> [Entries provided]:

════════

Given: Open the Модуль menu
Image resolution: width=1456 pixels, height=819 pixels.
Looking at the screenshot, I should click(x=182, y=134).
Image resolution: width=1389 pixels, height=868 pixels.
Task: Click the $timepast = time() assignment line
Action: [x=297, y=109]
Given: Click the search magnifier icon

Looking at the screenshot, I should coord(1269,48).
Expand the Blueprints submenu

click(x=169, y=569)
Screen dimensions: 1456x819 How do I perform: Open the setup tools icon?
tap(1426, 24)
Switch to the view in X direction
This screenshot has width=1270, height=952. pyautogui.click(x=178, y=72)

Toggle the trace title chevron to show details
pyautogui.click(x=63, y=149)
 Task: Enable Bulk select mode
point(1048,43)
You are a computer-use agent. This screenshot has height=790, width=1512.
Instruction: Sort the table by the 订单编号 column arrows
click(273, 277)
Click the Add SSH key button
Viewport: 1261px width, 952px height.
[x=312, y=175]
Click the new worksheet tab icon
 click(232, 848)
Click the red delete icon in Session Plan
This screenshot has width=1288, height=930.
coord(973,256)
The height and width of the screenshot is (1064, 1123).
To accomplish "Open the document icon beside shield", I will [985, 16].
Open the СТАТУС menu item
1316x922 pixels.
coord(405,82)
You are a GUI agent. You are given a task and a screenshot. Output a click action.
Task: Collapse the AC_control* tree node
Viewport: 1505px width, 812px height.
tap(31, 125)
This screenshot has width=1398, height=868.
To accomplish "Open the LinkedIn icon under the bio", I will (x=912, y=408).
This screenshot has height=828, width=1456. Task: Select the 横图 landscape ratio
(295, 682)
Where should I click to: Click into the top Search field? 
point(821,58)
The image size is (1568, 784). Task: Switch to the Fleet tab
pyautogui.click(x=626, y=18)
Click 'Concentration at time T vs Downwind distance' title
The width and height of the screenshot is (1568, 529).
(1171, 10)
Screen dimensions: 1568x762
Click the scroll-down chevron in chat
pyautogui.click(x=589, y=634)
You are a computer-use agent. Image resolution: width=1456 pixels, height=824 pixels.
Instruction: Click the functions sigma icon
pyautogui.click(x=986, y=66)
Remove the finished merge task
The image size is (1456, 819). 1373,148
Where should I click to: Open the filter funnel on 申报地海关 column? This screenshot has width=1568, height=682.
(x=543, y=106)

════════

Quote every line from the line containing "Instruction: Click the functions sigma icon" through the closing line of the listing, including both.

Instruction: Click the functions sigma icon
pyautogui.click(x=986, y=66)
Remove the finished merge task
The image size is (1456, 819). 1373,148
Where should I click to: Open the filter funnel on 申报地海关 column? This screenshot has width=1568, height=682.
(x=543, y=106)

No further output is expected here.